## Exercise directions:
Output everything from the line containing "This screenshot has height=404, width=700." down to the line containing "The height and", including both of those lines, reproducing the data exactly and leaving out the pictures.

## Given information:
>>

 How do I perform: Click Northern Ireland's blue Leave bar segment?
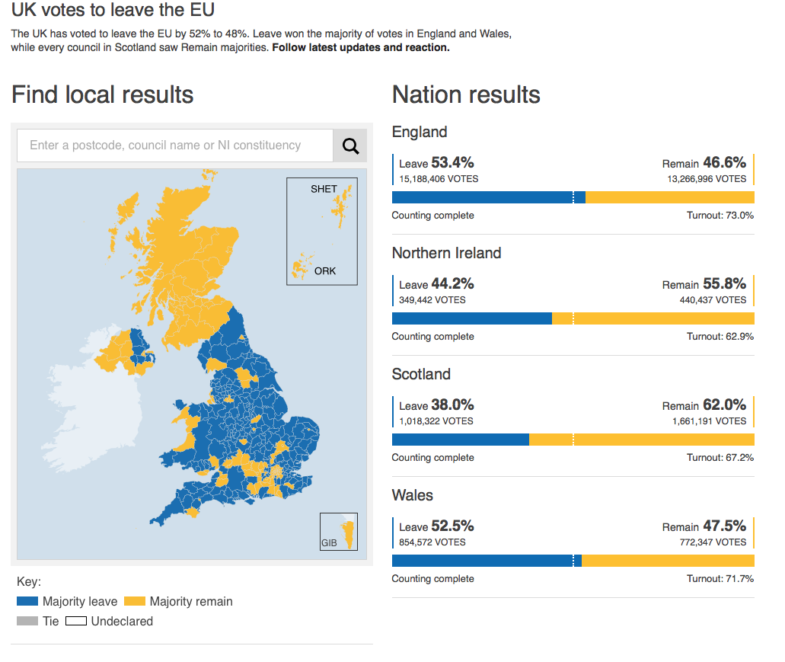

<<
>>

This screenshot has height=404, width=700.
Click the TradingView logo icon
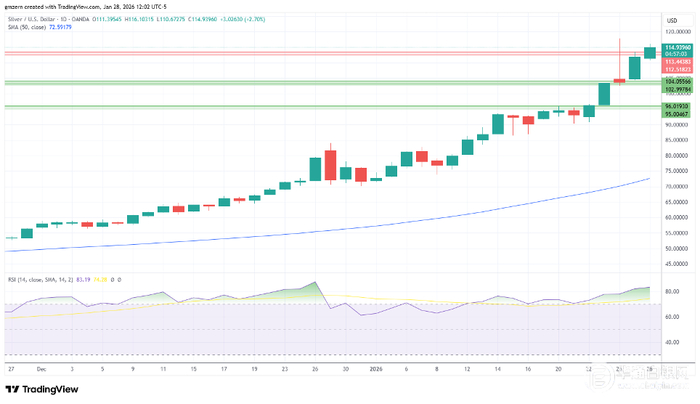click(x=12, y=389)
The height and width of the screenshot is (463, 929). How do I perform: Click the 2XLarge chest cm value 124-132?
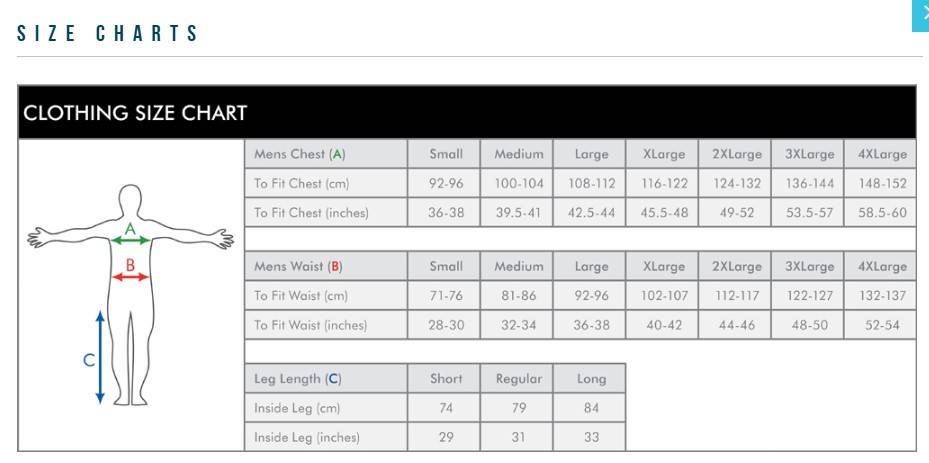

<<

## Task result:
This screenshot has height=404, width=700.
Click the TradingView logo icon
click(x=12, y=389)
The height and width of the screenshot is (463, 929). How do I perform: Click the 2XLarge chest cm value 124-132?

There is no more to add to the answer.